Source information ->
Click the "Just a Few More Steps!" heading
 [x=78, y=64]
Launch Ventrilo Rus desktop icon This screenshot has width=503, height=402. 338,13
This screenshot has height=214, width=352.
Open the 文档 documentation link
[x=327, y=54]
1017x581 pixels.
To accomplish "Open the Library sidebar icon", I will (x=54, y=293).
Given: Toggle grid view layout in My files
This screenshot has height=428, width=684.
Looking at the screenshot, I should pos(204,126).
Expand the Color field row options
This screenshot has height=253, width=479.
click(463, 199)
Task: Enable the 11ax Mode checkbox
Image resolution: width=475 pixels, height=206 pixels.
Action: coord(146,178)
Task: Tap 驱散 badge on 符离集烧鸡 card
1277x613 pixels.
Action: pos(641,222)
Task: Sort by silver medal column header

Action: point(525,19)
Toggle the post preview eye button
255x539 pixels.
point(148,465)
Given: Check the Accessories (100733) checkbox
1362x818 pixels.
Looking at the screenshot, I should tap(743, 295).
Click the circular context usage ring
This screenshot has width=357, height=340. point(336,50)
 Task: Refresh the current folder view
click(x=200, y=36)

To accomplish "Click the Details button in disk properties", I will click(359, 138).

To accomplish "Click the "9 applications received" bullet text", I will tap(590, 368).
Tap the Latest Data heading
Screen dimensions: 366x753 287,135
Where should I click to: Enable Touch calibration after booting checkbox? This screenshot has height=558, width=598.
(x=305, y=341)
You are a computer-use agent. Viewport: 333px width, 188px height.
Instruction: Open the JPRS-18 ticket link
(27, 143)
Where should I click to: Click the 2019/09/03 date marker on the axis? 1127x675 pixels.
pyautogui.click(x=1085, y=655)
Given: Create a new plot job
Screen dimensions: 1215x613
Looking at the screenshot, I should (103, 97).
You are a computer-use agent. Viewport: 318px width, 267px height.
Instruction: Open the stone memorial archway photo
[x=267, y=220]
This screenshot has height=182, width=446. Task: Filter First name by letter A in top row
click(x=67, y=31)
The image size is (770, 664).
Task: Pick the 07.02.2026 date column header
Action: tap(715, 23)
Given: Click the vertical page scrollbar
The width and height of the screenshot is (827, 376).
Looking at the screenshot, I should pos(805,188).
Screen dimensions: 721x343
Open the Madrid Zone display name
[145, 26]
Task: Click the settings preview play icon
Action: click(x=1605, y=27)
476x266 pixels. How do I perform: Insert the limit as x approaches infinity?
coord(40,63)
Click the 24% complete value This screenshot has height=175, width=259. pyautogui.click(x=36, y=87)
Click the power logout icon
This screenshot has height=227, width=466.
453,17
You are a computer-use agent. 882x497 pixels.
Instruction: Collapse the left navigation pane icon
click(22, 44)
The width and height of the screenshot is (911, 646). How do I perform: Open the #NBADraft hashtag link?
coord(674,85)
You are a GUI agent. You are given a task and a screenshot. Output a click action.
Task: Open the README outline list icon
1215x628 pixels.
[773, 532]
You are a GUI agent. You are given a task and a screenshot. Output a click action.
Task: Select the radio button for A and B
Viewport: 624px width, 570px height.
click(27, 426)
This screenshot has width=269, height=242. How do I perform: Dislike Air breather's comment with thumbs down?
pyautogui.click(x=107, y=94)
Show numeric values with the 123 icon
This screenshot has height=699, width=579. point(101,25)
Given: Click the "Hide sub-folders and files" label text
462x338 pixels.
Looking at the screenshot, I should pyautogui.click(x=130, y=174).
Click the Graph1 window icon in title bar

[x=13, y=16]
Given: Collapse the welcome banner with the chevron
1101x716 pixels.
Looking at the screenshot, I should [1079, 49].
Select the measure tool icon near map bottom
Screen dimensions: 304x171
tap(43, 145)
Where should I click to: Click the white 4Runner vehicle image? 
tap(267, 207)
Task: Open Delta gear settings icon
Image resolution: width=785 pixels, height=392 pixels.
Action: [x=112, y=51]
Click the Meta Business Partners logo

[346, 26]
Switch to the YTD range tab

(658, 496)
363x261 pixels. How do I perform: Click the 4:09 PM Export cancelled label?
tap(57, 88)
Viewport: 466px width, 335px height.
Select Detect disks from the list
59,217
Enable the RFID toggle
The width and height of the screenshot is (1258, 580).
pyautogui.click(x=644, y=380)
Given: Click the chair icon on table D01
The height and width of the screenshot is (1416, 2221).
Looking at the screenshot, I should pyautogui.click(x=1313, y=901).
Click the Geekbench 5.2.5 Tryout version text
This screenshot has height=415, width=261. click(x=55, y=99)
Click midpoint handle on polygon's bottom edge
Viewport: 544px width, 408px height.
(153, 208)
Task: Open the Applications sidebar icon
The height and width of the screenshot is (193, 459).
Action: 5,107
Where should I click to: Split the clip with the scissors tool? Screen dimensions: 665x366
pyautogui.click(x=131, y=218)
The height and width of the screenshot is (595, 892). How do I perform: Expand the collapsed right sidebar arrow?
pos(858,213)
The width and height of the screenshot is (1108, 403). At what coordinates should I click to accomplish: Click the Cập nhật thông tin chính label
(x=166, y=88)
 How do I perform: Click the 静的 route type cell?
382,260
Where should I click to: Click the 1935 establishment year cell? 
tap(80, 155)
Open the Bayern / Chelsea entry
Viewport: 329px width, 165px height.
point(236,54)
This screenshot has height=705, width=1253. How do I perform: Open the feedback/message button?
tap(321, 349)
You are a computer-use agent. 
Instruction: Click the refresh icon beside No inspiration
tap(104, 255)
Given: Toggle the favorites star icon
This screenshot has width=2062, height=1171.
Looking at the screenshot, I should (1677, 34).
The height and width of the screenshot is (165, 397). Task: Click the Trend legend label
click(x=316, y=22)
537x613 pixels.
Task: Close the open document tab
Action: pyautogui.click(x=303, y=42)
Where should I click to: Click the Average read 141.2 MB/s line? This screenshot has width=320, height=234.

What is being asked -> Transcribe the lines above between the line holding "Given: Toggle grid view layout in My files" and the line holding "You are a computer-use agent. Viewport: 318px", inclusive, exactly as they stand and with nothing added.

Output below ->
Given: Toggle grid view layout in My files
This screenshot has height=428, width=684.
Looking at the screenshot, I should pos(204,126).
Expand the Color field row options
This screenshot has height=253, width=479.
click(463, 199)
Task: Enable the 11ax Mode checkbox
Image resolution: width=475 pixels, height=206 pixels.
Action: coord(146,178)
Task: Tap 驱散 badge on 符离集烧鸡 card
1277x613 pixels.
Action: pos(641,222)
Task: Sort by silver medal column header

Action: point(525,19)
Toggle the post preview eye button
255x539 pixels.
point(148,465)
Given: Check the Accessories (100733) checkbox
1362x818 pixels.
Looking at the screenshot, I should tap(743, 295).
Click the circular context usage ring
This screenshot has width=357, height=340. point(336,50)
 Task: Refresh the current folder view
click(x=200, y=36)

To accomplish "Click the Details button in disk properties", I will click(359, 138).

To accomplish "Click the "9 applications received" bullet text", I will tap(590, 368).
Tap the Latest Data heading
Screen dimensions: 366x753 287,135
Where should I click to: Enable Touch calibration after booting checkbox? This screenshot has height=558, width=598.
(x=305, y=341)
You are a computer-use agent. Viewport: 333px width, 188px height.
Instruction: Open the JPRS-18 ticket link
(27, 143)
Where should I click to: Click the 2019/09/03 date marker on the axis? 1127x675 pixels.
pyautogui.click(x=1085, y=655)
Given: Create a new plot job
Screen dimensions: 1215x613
Looking at the screenshot, I should (103, 97).
You are a computer-use agent. Viewport: 318px width, 267px height.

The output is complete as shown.